***** Source *****
Corn: Let it dry out in the field or pay for drying in the bin?

Every year in October, this becomes a popular question. Especially in years when the price per bushel is depressed. I was talking to a customer in early October who had started harvesting his corn at 26% moisture and it was yielding 203 bushels per acre, adjusted down to dry bushels. When he returned later to harvest the second half of the corn field, it was down to 16% moisture and only yielded 189 bushels per acre. Hummmmm! What’s going on here?

Since the price of corn is lower, it’s very tempting to let the corn stay in the field and dry down to save on drying cost. Yet, I want to give you three reasons to continue harvesting your corn between 20 and 25% moisture: phantom yield loss, harvest loss, and fall operation. Let’s explore each of those categories in more depth.
***** Supplied data *****
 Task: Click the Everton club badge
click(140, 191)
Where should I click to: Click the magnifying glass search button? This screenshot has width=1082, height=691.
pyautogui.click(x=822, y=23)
*****
# Challenges
1 > Print the part of the corn drying article that begins at the words "Corn: Let it" and stops after "in more depth.".
2 > Answer these from the corn drying article:
(a) At what moisture level did the customer begin harvesting his corn?
(b) What yield per acre did the second half of that field produce?
(c) Within what moisture range does the corn drying article recommend harvesting corn?
The listing comes from a separate source unrelated to the corn drying article.

# Exercise responses
1 >
Corn: Let it dry out in the field or pay for drying in the bin?

Every year in October, this becomes a popular question. Especially in years when the price per bushel is depressed. I was talking to a customer in early October who had started harvesting his corn at 26% moisture and it was yielding 203 bushels per acre, adjusted down to dry bushels. When he returned later to harvest the second half of the corn field, it was down to 16% moisture and only yielded 189 bushels per acre. Hummmmm! What’s going on here?

Since the price of corn is lower, it’s very tempting to let the corn stay in the field and dry down to save on drying cost. Yet, I want to give you three reasons to continue harvesting your corn between 20 and 25% moisture: phantom yield loss, harvest loss, and fall operation. Let’s explore each of those categories in more depth.

2 >
(a) 26% moisture
(b) 189 bushels per acre
(c) Between 20 and 25% moisture